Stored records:

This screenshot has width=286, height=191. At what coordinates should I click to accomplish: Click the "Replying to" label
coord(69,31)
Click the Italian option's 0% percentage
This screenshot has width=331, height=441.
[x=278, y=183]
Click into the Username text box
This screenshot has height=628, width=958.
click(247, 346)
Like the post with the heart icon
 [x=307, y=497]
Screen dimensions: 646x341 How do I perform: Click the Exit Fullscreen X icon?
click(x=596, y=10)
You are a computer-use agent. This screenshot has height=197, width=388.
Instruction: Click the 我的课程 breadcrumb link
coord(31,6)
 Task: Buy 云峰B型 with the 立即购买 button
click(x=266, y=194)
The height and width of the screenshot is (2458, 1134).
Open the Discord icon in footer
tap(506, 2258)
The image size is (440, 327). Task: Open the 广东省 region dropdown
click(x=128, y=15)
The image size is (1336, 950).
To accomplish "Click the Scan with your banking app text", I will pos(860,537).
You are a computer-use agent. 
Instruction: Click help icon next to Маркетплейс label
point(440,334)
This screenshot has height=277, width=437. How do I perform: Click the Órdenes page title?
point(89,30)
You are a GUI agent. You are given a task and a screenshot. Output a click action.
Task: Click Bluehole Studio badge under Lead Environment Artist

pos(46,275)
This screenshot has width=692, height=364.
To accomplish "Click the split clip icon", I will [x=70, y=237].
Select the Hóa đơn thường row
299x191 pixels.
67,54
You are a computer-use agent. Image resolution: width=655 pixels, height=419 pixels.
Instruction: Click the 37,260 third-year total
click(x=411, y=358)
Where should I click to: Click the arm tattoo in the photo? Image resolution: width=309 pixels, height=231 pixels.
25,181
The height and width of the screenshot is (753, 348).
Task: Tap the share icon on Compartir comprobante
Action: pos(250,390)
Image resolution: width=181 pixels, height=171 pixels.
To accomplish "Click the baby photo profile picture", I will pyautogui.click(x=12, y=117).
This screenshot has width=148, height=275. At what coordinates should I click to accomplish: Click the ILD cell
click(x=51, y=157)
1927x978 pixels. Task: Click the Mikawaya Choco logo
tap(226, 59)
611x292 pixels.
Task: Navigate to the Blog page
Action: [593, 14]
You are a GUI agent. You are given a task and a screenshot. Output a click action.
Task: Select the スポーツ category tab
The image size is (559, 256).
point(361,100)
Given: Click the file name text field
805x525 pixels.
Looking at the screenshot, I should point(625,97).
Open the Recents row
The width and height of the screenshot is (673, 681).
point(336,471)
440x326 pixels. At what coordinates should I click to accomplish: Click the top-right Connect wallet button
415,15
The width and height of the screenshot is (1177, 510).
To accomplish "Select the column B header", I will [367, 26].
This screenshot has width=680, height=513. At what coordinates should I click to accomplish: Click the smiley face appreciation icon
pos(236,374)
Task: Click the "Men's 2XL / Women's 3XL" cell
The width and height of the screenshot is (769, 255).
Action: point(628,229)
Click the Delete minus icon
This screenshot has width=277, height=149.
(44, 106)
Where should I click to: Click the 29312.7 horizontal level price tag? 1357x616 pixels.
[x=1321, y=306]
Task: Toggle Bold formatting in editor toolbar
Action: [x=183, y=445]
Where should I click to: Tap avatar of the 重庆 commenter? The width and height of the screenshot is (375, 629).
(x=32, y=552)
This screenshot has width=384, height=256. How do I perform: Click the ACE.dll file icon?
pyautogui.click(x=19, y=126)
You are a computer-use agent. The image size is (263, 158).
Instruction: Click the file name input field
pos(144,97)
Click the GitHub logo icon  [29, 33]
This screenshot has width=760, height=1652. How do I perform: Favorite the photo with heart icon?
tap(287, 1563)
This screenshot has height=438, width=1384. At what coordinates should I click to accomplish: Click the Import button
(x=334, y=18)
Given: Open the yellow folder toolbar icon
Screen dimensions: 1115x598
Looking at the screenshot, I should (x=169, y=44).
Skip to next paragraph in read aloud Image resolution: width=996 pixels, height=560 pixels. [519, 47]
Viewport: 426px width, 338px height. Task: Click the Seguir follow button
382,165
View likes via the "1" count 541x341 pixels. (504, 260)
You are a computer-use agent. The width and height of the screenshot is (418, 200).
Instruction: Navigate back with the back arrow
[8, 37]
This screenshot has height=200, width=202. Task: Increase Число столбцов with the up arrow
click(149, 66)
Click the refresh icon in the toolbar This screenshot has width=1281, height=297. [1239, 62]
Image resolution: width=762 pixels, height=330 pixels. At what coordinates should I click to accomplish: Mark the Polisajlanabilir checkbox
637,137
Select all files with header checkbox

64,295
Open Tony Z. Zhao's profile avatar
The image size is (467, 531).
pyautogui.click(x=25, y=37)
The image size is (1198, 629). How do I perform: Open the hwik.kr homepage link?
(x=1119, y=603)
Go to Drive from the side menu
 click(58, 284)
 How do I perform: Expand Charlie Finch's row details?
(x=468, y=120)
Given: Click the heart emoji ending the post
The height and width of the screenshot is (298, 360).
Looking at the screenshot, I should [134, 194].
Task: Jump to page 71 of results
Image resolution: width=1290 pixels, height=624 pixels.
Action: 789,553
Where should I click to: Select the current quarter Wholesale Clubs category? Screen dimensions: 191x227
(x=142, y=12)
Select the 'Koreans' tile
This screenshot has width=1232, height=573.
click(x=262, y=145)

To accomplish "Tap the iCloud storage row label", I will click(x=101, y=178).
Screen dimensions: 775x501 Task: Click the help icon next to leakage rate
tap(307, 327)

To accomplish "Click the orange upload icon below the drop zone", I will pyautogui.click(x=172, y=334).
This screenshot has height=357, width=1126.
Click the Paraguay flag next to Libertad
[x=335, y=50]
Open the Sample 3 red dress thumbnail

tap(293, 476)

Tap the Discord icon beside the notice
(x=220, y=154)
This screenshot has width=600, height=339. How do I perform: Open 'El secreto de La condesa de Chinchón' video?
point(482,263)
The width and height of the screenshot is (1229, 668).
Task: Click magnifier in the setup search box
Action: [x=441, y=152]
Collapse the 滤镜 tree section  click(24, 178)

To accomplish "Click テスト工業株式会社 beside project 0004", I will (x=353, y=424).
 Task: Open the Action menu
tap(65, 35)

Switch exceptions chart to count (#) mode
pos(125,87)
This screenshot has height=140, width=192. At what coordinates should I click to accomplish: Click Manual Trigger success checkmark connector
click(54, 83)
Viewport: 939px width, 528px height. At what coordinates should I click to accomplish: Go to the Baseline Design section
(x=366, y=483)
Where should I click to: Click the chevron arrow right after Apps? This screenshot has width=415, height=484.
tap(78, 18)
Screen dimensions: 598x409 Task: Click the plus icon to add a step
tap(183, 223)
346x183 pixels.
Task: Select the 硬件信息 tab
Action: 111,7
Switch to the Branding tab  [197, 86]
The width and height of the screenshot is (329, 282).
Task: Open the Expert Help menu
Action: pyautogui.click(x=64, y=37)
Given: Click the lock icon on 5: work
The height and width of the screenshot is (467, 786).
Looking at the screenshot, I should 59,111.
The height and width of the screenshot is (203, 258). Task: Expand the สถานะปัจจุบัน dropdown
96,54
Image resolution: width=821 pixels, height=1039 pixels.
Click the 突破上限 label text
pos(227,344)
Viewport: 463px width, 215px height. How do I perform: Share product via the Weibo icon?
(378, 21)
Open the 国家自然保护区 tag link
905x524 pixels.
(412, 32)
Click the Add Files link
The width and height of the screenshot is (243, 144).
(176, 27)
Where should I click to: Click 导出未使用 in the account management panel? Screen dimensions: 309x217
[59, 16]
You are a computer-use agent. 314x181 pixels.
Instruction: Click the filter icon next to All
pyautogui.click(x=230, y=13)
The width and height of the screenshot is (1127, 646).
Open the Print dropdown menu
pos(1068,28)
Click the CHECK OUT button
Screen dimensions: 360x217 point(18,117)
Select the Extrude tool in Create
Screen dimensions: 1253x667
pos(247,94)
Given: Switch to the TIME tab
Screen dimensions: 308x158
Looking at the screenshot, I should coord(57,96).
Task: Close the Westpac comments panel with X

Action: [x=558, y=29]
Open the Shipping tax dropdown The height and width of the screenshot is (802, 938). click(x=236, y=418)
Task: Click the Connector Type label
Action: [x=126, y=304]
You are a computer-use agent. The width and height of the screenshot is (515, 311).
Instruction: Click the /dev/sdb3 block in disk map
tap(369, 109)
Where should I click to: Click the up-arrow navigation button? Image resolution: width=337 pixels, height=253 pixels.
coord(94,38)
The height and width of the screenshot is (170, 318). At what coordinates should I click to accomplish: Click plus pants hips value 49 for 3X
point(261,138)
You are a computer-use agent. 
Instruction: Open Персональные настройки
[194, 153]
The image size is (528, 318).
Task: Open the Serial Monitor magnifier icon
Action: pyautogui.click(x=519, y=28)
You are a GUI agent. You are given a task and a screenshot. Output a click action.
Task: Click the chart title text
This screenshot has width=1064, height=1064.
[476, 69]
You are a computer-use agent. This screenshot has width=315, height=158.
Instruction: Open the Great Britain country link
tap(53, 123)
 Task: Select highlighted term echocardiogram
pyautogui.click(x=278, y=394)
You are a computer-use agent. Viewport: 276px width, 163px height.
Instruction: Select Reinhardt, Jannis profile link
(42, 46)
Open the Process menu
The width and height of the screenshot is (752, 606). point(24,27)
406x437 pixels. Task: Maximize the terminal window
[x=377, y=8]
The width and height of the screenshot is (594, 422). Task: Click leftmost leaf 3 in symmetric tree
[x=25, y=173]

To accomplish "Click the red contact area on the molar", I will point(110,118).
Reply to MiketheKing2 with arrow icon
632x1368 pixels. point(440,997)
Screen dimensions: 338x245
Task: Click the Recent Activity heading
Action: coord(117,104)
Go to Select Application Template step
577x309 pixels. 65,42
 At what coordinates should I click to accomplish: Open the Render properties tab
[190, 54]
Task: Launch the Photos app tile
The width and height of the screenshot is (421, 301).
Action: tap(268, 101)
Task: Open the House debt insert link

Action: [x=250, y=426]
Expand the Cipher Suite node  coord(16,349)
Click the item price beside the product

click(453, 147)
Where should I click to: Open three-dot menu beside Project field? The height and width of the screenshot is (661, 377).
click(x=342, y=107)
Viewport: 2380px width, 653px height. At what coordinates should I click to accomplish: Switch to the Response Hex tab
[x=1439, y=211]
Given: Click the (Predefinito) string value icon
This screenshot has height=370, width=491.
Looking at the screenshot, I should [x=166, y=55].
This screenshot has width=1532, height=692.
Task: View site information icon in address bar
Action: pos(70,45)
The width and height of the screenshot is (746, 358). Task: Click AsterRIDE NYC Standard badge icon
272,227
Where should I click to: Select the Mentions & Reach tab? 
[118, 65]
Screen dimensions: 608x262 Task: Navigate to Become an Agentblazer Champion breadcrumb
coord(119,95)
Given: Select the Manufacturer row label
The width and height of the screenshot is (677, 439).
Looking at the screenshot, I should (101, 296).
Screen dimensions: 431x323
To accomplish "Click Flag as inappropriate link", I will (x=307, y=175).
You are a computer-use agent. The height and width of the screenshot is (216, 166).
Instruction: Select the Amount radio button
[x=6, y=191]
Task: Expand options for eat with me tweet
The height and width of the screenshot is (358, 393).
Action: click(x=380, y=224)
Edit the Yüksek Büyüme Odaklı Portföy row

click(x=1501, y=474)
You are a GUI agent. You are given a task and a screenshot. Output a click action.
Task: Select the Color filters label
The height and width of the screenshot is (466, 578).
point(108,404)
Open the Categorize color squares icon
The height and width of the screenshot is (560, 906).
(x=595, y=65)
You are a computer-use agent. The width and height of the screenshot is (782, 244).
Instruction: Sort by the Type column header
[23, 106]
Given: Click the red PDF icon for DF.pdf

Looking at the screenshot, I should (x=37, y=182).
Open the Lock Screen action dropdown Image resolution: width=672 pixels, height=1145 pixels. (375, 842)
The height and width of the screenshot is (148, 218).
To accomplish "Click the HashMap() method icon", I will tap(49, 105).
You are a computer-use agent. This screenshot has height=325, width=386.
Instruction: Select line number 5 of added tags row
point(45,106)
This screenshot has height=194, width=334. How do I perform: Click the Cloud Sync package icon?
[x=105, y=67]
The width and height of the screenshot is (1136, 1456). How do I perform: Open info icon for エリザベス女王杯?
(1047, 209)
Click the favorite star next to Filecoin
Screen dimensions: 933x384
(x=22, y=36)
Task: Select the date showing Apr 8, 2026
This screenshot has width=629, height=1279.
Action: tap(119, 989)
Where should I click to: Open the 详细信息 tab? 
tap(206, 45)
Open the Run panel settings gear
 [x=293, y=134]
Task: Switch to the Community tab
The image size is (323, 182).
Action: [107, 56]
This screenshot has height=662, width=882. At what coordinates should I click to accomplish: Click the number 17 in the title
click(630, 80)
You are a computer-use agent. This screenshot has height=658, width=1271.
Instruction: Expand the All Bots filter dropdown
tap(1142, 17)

▶ [About this task]: Your task is to list each line of the records with the word "tile".

▶ [Answer below]:
Select the 'Koreans' tile
Task: Launch the Photos app tile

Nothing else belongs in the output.